On improved estimation of the larger location parameter

TL;DR

This paper develops improved estimators for the larger location parameter of two distributions, demonstrating their superiority over natural estimators through theoretical proofs, simulations, and real data applications.

Contribution

It introduces new dominating estimators for the larger location parameter, extending existing methods using decision theory and the Kubokawa's IERD approach.

Findings

The natural estimator is inadmissible under various criteria.

Proposed estimators outperform the natural estimator in risk.

Explicit formulas for improved estimators are provided.

Abstract

This paper investigates the problem of estimating the larger location parameter of two general location families from a decision-theoretic perspective. In this estimation problem, we use the criteria of minimizing the risk function and the Pitman closeness under a general bowl-shaped loss function. Inadmissibility of a general location and equivariant estimators is provided. We prove that a natural estimator (analogue of the BLEE of unordered location parameters) is inadmissible, under certain conditions on underlying densities, and propose a dominating estimator. We also derive a class of improved estimators using the Kubokawa's IERD approach and observe that the boundary estimator of this class is the Brewster-Zidek type estimator. Additionally, under the generalized Pitman criterion, we show that the natural estimator is inadmissible and obtain improved estimators.
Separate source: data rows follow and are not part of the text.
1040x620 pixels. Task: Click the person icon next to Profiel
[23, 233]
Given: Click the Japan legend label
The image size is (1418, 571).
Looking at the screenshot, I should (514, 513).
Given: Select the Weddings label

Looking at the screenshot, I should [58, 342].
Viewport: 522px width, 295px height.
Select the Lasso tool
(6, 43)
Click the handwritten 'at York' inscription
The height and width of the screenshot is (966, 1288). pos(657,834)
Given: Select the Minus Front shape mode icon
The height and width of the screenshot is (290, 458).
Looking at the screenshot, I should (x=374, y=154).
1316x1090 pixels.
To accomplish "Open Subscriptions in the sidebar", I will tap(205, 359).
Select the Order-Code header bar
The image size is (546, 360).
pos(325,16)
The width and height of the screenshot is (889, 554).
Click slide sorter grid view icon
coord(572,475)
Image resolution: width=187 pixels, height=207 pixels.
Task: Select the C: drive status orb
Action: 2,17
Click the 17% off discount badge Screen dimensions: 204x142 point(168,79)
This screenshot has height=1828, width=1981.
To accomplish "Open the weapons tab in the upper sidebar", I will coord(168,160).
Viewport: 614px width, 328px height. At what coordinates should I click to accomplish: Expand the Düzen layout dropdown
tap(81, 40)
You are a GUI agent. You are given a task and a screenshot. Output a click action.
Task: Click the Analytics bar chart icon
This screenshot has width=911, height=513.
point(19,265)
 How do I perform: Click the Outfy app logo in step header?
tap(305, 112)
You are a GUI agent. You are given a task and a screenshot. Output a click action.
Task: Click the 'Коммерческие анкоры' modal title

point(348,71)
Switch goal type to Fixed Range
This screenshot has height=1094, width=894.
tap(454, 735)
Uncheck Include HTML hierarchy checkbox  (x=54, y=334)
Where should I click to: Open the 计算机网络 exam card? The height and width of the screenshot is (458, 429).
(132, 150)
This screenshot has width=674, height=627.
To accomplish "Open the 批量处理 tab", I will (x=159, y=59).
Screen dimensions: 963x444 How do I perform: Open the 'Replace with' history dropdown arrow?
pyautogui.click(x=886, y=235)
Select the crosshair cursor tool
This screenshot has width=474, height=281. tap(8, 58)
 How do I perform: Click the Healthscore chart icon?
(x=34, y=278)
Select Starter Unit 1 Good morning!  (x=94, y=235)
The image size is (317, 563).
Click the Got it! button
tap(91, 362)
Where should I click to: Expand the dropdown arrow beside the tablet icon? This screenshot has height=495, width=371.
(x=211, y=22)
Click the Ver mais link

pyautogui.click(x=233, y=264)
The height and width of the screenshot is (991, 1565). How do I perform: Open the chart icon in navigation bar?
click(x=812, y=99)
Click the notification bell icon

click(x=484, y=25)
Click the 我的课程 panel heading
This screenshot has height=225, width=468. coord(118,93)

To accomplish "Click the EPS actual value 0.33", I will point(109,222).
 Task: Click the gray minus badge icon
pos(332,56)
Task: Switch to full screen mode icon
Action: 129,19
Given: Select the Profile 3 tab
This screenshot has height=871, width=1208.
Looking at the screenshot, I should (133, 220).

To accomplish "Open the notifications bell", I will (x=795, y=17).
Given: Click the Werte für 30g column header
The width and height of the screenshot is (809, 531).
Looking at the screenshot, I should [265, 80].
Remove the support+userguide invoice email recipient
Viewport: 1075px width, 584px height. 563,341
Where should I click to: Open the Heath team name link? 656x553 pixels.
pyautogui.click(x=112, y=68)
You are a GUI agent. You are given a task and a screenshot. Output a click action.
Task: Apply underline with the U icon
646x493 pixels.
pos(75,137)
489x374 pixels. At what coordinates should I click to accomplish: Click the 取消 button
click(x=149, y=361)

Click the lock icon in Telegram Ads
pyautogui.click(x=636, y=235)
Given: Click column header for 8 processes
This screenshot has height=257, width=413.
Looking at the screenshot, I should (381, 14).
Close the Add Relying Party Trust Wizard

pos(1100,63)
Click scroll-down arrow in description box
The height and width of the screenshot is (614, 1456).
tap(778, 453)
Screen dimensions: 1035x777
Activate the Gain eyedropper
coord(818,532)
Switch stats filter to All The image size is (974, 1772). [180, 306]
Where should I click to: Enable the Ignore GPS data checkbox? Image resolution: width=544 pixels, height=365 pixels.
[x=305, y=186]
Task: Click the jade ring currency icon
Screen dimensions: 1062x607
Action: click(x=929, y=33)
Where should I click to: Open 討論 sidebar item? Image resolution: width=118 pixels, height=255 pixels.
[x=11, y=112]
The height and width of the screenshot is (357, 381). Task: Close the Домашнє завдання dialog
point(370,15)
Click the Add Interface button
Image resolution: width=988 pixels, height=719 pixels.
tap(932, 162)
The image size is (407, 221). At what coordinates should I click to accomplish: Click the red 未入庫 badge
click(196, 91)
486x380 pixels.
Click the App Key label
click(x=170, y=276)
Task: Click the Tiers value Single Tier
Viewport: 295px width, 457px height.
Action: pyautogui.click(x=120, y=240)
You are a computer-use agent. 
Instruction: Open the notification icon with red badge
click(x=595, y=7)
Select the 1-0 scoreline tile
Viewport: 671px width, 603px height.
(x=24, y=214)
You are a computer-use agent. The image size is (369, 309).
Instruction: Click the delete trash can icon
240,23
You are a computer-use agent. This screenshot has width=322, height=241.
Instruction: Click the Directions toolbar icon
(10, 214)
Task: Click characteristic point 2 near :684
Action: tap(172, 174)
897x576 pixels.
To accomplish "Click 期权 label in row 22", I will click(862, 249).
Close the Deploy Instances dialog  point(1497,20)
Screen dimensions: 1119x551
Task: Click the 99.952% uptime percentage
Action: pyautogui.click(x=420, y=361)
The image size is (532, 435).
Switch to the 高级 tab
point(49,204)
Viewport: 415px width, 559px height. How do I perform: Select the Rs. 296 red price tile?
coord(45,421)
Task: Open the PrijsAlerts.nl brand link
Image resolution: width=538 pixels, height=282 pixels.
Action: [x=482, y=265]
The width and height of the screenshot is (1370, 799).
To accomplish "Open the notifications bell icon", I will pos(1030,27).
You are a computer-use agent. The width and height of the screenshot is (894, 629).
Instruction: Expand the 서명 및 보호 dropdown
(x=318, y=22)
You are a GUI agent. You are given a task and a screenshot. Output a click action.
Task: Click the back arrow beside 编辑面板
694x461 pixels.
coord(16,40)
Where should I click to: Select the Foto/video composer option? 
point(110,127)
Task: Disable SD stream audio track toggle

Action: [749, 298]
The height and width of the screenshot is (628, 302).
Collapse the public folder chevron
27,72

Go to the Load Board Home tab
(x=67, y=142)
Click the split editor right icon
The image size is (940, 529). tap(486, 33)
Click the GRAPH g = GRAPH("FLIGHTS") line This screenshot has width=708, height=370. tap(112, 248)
The results are implemented for different loss functions, and explicit expressions for the dominating estimators are provided. We explore the applications of these results to for exponential and normal distribution under specified loss functions. A simulation is also conducted to compare the risk performance of the proposed estimators. Finally, we present a real-life data analysis to illustrate the practical applications of the paper's findings.